L. M. : On peut penser de prime abord que l’investissement dans la RSE peut grever la performance financière de l’entreprise du fait des coûts additionnels générés par la mise en place d’actions responsables dans le domaine du capital humain, de la réduction de la consommation énergétique et de la protection de l’environnement, etc. En réalité, l’analyse montre que les entreprises socialement responsables sont plus performantes que leurs pairs, car elles sont, d’une part, plus en phase avec leur écosystème (relations stables avec les fournisseurs et les collaborateurs). En étant plus à l’écoute des besoins de leurs clients, elles développent une forte capacité d’innovation pour créer de nombreux produits, de nouveaux marchés ou de nouveaux procédés.
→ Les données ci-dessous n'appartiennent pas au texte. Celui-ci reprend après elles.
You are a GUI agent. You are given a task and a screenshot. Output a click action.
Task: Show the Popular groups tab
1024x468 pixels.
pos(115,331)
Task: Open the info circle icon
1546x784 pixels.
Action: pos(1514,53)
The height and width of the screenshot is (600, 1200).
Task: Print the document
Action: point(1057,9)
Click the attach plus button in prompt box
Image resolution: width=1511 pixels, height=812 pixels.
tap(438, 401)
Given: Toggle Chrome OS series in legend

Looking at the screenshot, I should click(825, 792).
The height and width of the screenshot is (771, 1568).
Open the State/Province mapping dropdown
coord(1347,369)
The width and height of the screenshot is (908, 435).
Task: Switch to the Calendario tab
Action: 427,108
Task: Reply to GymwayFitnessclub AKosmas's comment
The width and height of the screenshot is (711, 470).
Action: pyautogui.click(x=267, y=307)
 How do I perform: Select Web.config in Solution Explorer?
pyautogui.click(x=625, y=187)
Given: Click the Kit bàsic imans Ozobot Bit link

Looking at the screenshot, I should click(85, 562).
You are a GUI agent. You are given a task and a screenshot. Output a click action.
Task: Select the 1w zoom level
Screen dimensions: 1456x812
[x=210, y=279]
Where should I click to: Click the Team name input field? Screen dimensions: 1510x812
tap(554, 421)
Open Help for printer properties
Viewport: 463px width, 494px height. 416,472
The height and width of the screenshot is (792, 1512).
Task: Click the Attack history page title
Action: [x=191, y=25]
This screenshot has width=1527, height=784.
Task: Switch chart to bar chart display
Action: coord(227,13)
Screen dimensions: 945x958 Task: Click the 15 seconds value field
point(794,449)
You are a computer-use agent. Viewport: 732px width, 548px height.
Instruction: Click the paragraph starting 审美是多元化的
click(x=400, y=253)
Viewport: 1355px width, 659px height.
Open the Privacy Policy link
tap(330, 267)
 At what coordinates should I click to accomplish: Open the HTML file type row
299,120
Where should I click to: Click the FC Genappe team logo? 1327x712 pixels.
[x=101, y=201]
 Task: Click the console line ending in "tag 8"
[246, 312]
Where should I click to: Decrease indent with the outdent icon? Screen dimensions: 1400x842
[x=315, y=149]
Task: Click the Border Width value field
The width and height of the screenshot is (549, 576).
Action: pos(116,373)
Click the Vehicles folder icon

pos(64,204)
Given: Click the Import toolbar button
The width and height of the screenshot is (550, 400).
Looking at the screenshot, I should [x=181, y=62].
Ensuite, l’intégration de la RSE permet de générer des économies résultant de l’éco-efficience (ex : baisse de la consommation énergétique) et de la réduction des risques juridiques liés à des procès ou des amendes, suite à une meilleure couverture de tous les risques, dont les risques environnementaux et sociétaux. Enfin, une entreprise socialement responsable attire plus facilement les capitaux, car elle crée plus de confiance. En somme, la RSE constitue une réelle opportunité d’innovation et de développement des affaires, en plus d’autres bénéfices liés à une meilleure gestion des risques, à la fidélisation des clients et à l’attraction et la rétention des talents, ce qui contribue à une meilleure performance financière.